- Location in Miner County and the state of South Dakota
- Coordinates: 44°0′22″N 97°41′51″W﻿ / ﻿44.00611°N 97.69750°W
- Country: United States
- State: South Dakota
- County: Miner
- Incorporated: 1883
- Disincorporated: 2012

Area
- • Total: 0.41 sq mi (1.05 km^{2})
- • Land: 0.41 sq mi (1.05 km^{2})
- • Water: 0 sq mi (0.00 km^{2})
- Elevation: 1,398 ft (426 m)

Population (2020)
- • Total: 8
- • Density: 19.6/sq mi (7.58/km^{2})
- Time zone: UTC-6 (Central (CST))
- • Summer (DST): UTC-5 (CDT)
- ZIP code: 57349
- Area code: 605
- FIPS code: 46-56420
- GNIS feature ID: 2761337

= Roswell, South Dakota =

Roswell is a CDP in Miner County, South Dakota, United States. The population was 8 at the 2020 census. It disincorporated as a town in 2012.

Roswell was laid out in 1883, and named in honor of Roswell Miller, a railroad official.

==Geography==
According to the United States Census Bureau, the town has a total area of 1.41 sqmi, all land.

==Demographics==

Historical population
| Census | Pop. | Note | %± |
| 2020 | 8 |  | — |
U.S. Decennial Census

===2010 census===
As of the census of 2010, there were 15 people, 9 households, and 4 families residing in the town. The population density was 10.6 PD/sqmi. There were 11 housing units at an average density of 7.8 /sqmi. The racial makeup of the town was 100.0% White.

There were 9 households, of which 11.1% had children under the age of 18 living with them, 33.3% were married couples living together, 11.1% had a female householder with no husband present, and 55.6% were non-families. 55.6% of all households were made up of individuals, and 33.3% had someone living alone who was 65 years of age or older.

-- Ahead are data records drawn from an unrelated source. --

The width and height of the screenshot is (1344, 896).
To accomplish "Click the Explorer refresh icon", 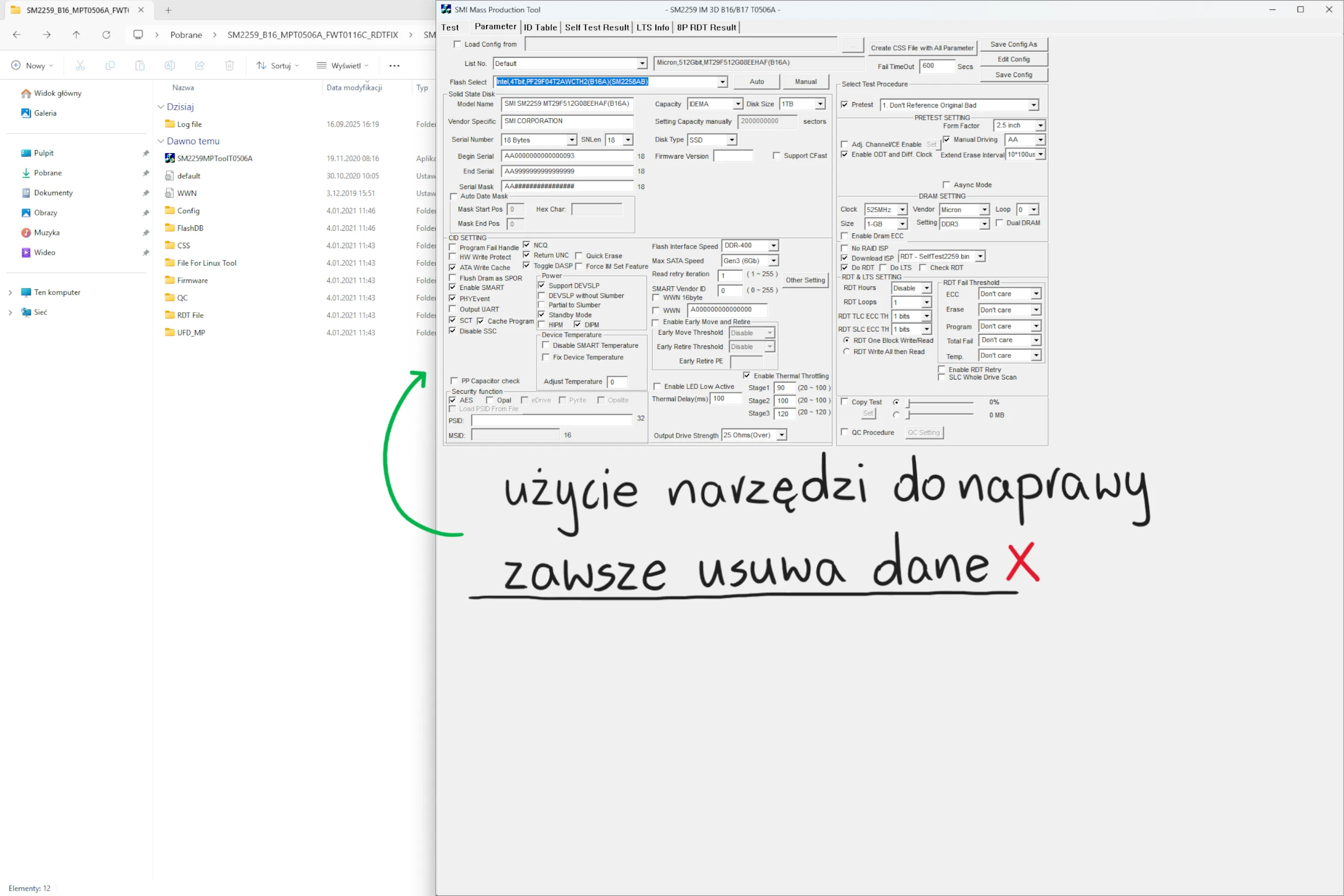I will [106, 35].
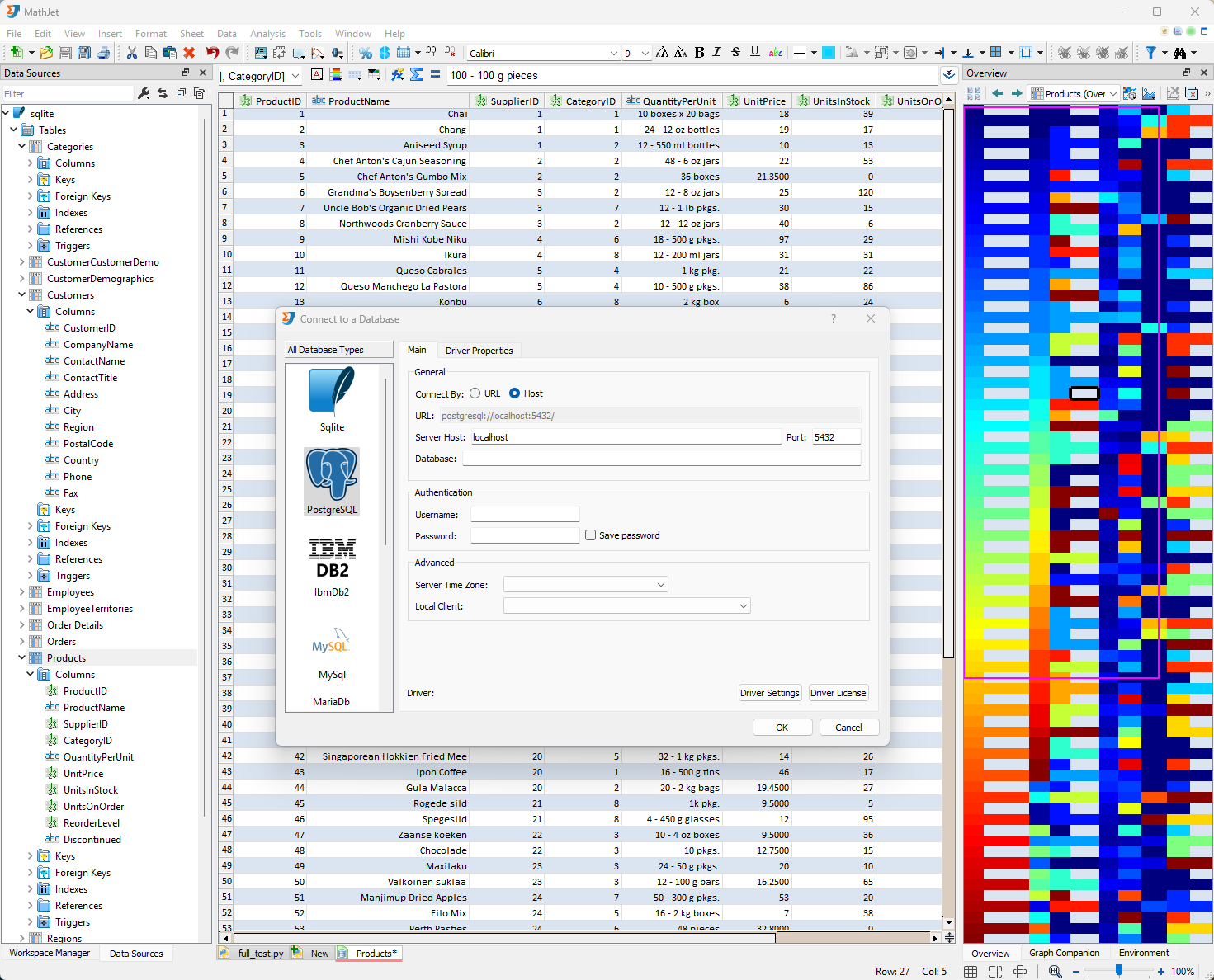Click the Driver Settings button
This screenshot has height=980, width=1214.
[x=769, y=693]
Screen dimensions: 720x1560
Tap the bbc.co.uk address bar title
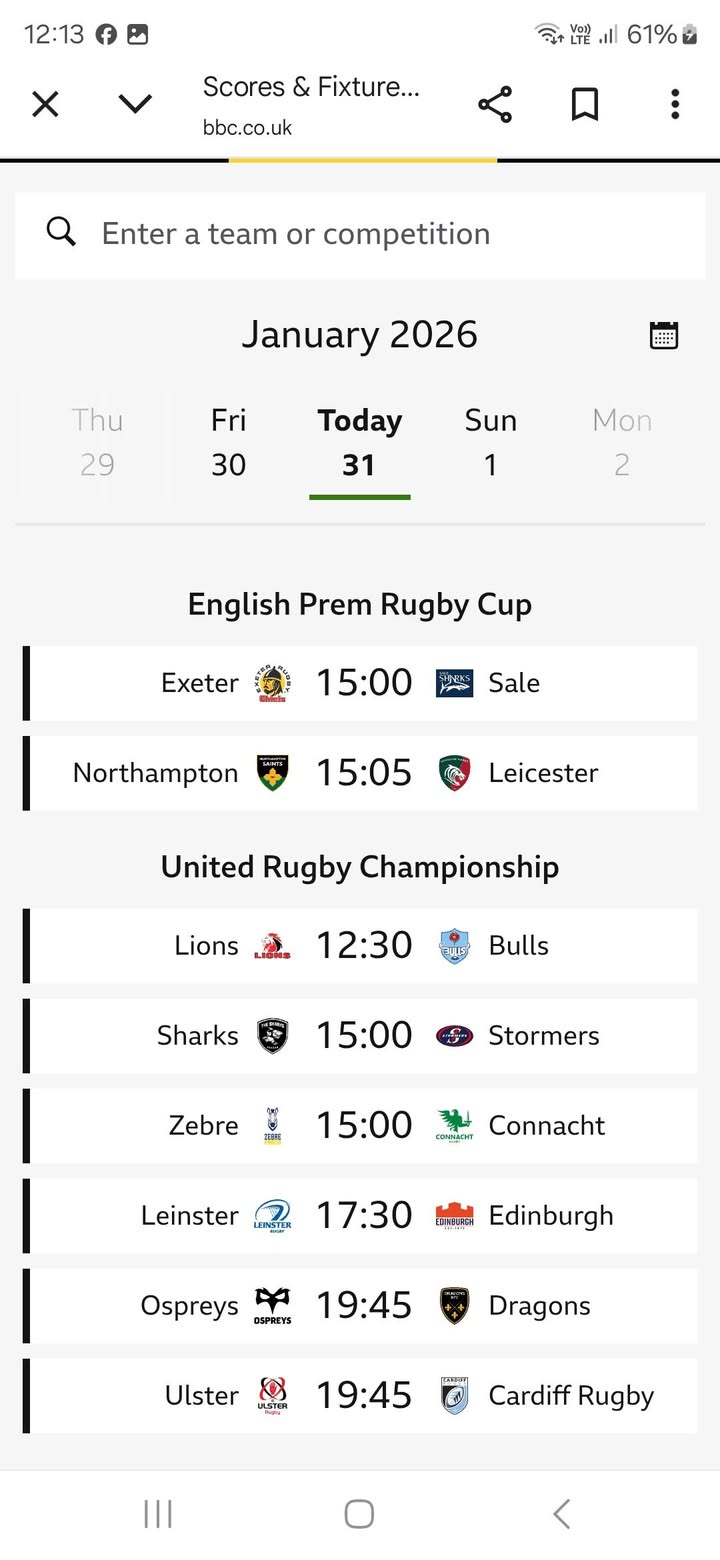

The average household size was 1.67 and the average family size was 2.50.

The median age in the town was 57.3 years. 13.3% of residents were under the age of 18; 6.7% were between the ages of 18 and 24; 13.4% were from 25 to 44; 33.4% were from 45 to 64; and 33.3% were 65 years of age or older. The gender makeup of the town was 46.7% male and 53.3% female.

===2000 census===
As of the census of 2000, there were 21 people, 12 households, and 5 families residing in the town. The population density was 14.9 people per square mile (5.8/km^{2}). There were 12 housing units at an average density of 8.5 per square mile (3.3/km^{2}). The racial makeup of the town was 100.00% White.

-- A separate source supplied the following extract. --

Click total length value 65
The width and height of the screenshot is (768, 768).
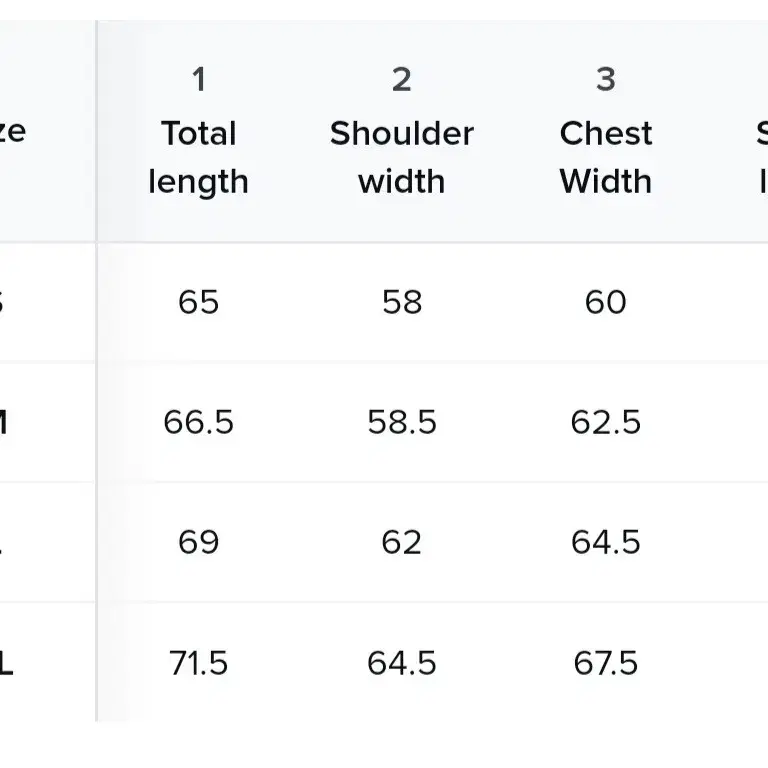[198, 302]
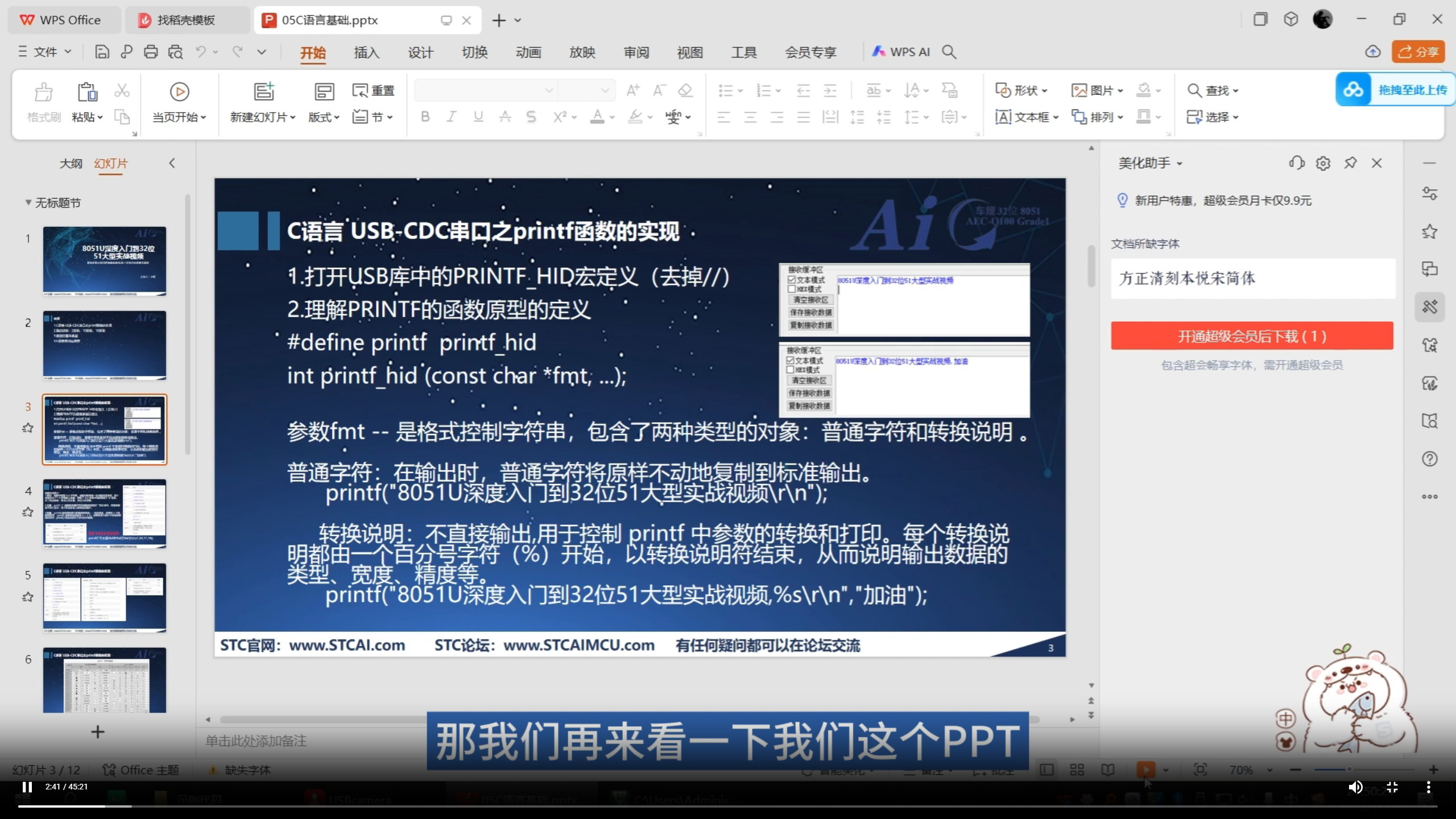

There were 12 households, out of which 16.7% had children under the age of 18 living with them, 41.7% were married couples living together, none had a female householder with no husband present, and 58.3% were non-families. 58.3% of all households were made up of individuals, and 25.0% had someone living alone who was 65 years of age or older. The average household size was 1.75 and the average family size was 2.80.

In the town, the population was spread out, with 19.0% under the age of 18, none from 18 to 24, 19.0% from 25 to 44, 28.6% from 45 to 64, and 33.3% who were 65 years of age or older. The median age was 48 years. For every 10 females there were 11 males. For every 100 females age 18 and over, there were 112.5 males.

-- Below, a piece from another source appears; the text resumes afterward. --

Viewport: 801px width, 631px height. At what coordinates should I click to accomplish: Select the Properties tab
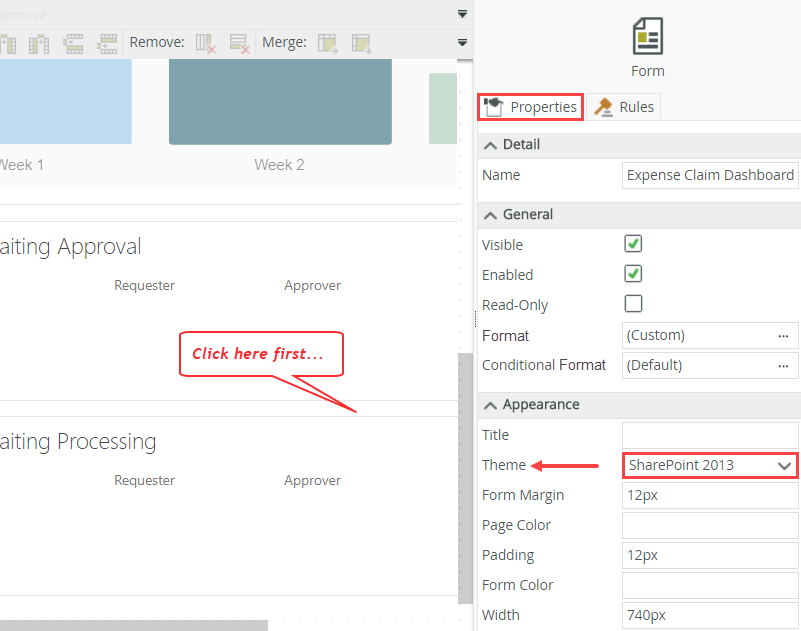[531, 107]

The median income for a household in the town was $6,750, and the median income for a family was $51,250. Males had a median income of $38,750 versus $0 for females. The per capita income for the town was $11,429. None of the families and 33.3% of the population were below the poverty line. Out of the total people living in poverty all of those 65 and older were living below the poverty line.